### TASK BRIEF
Only the pictures are to be left out; return the rest of the data exactly as it stands.

### DATA SHOWN
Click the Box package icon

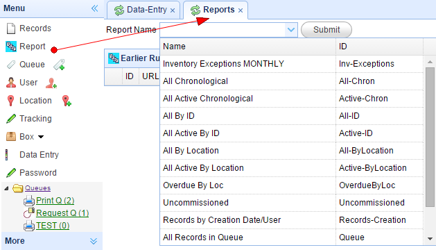pyautogui.click(x=11, y=137)
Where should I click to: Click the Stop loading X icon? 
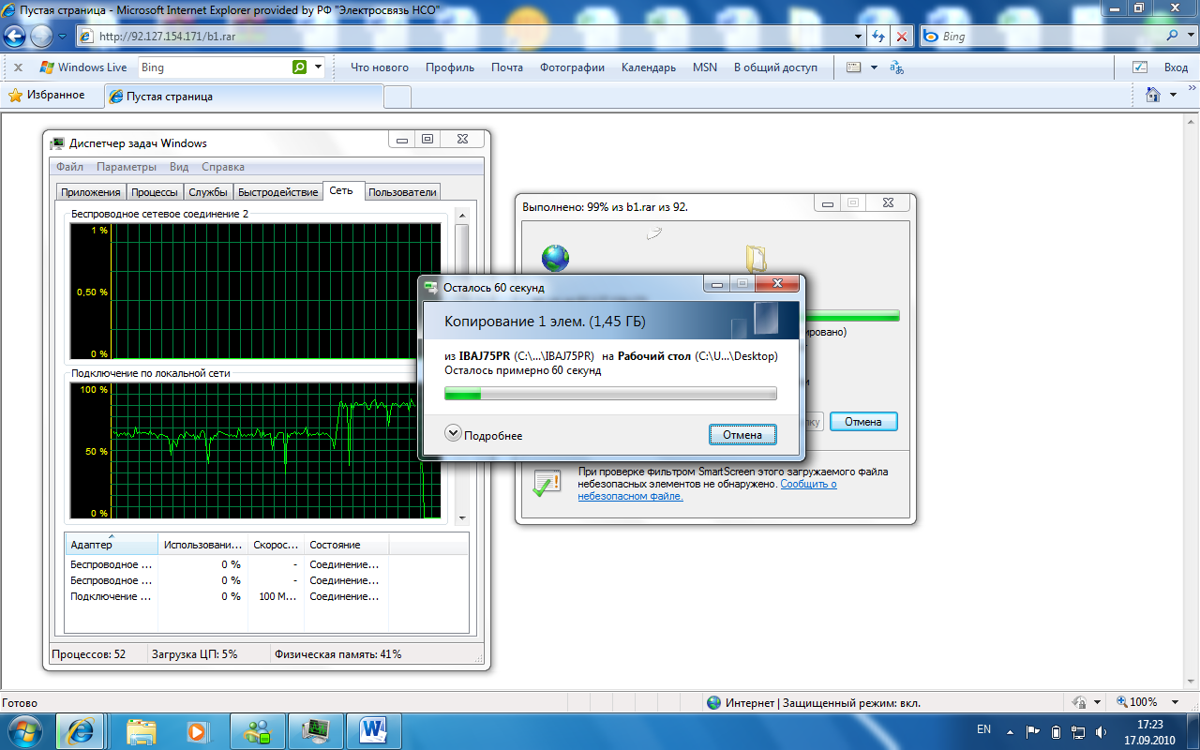tap(902, 37)
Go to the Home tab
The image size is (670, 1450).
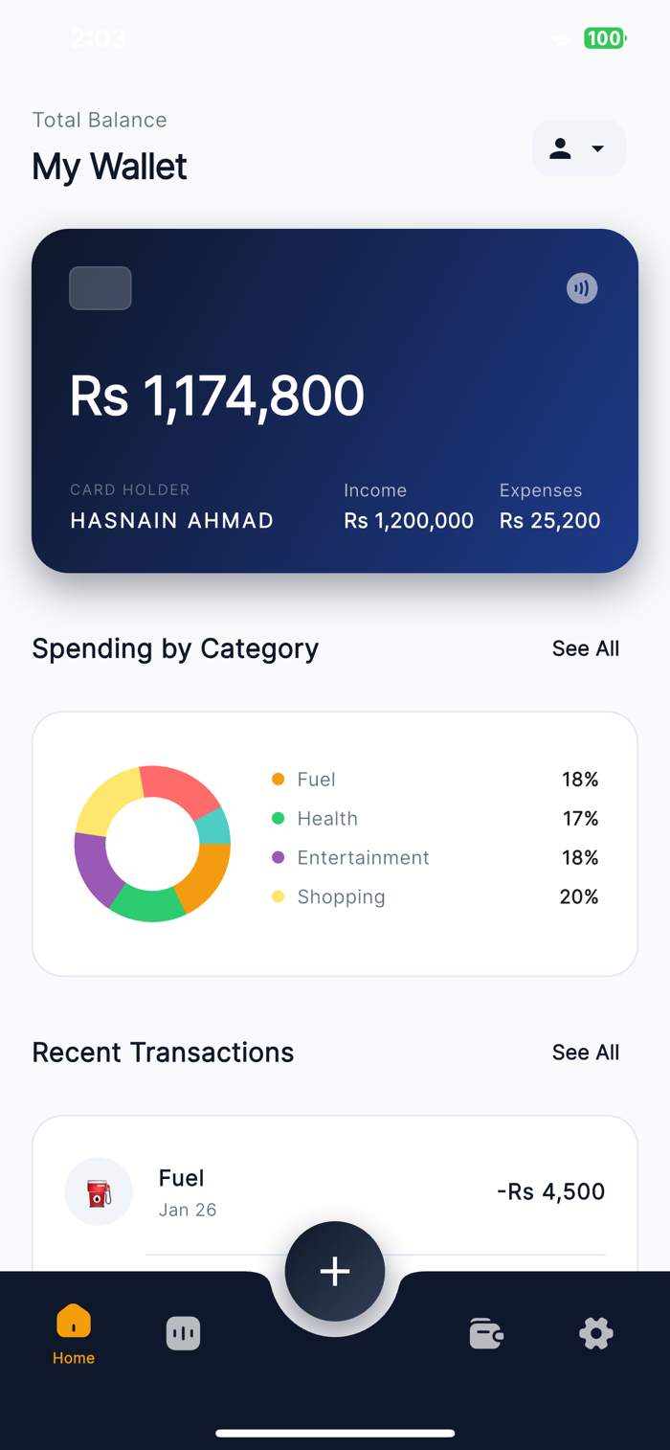point(74,1332)

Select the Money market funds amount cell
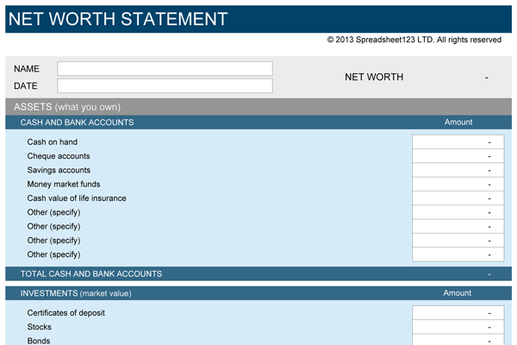coord(458,184)
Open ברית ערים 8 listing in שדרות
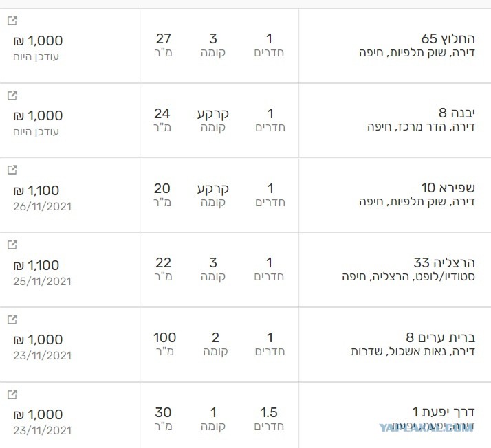Viewport: 491px width, 448px height. pyautogui.click(x=441, y=337)
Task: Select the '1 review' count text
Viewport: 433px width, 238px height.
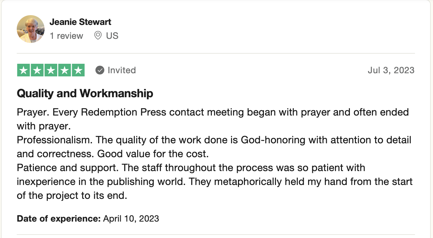Action: click(66, 36)
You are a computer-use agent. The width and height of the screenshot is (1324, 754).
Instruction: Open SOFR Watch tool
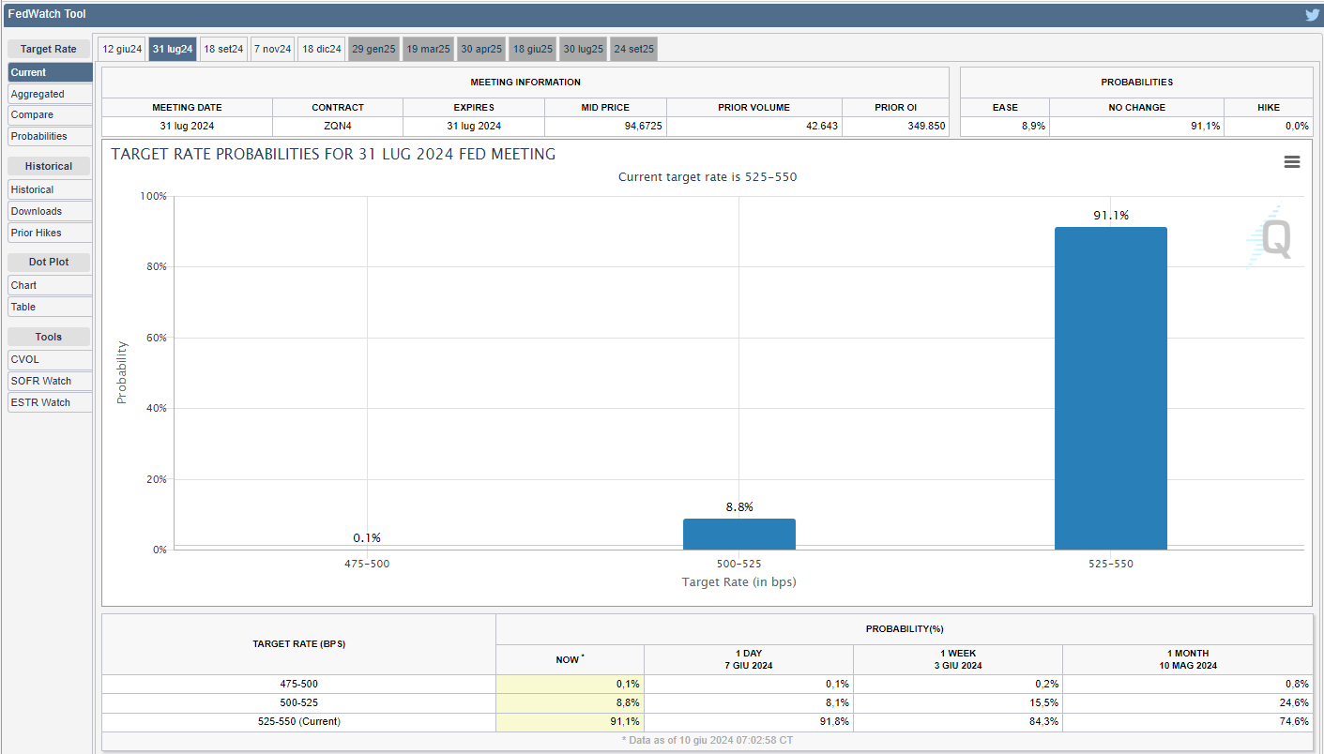coord(50,381)
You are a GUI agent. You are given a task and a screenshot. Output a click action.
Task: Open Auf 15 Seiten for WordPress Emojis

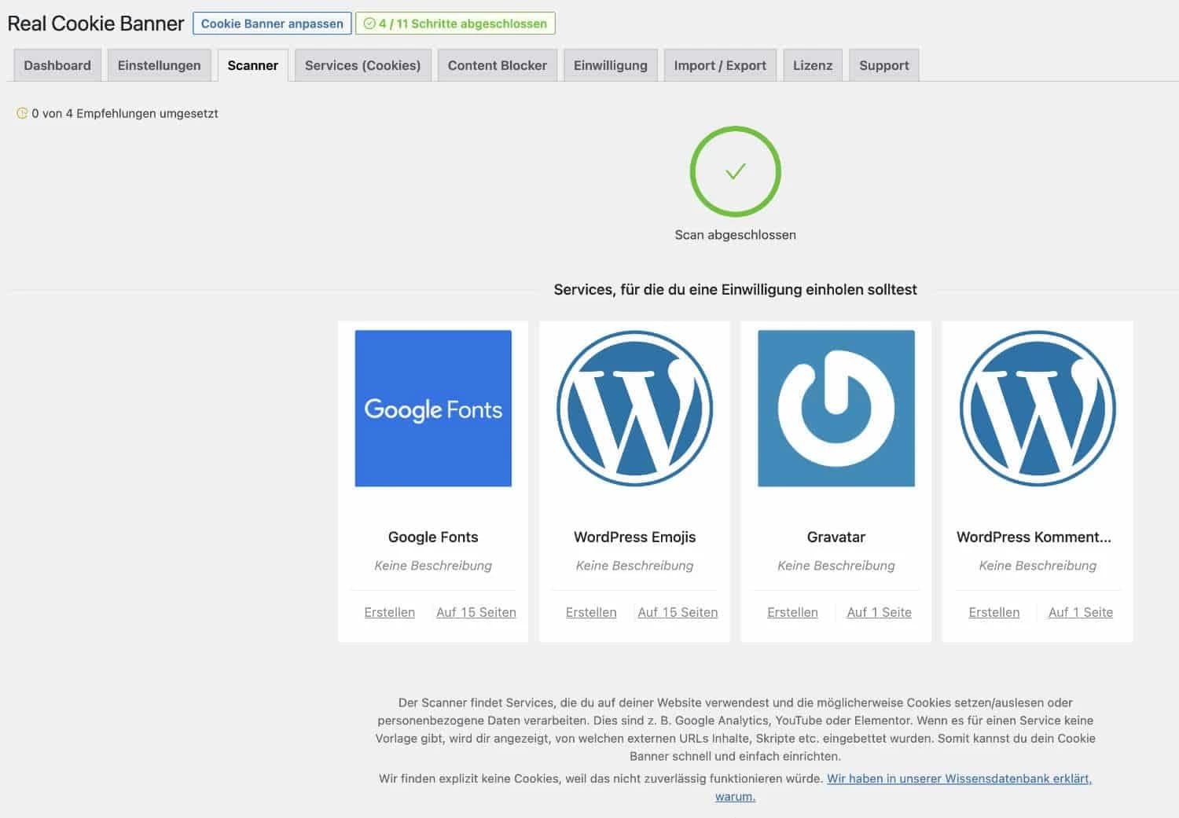[x=678, y=612]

### RESPONSE BELOW
Click the Box package icon

pyautogui.click(x=11, y=137)
Where should I click to: Click the Stop loading X icon? 
tap(902, 37)
Go to the Home tab
The image size is (670, 1450).
point(74,1332)

Select the Money market funds amount cell
coord(458,184)
Open ברית ערים 8 listing in שדרות
Viewport: 491px width, 448px height. pyautogui.click(x=441, y=337)
Task: Select the '1 review' count text
Viewport: 433px width, 238px height.
Action: click(66, 36)
You are a computer-use agent. The width and height of the screenshot is (1324, 754).
Instruction: Open SOFR Watch tool
coord(50,381)
You are a GUI agent. You are given a task and a screenshot. Output a click action.
Task: Open Auf 15 Seiten for WordPress Emojis

[x=678, y=612]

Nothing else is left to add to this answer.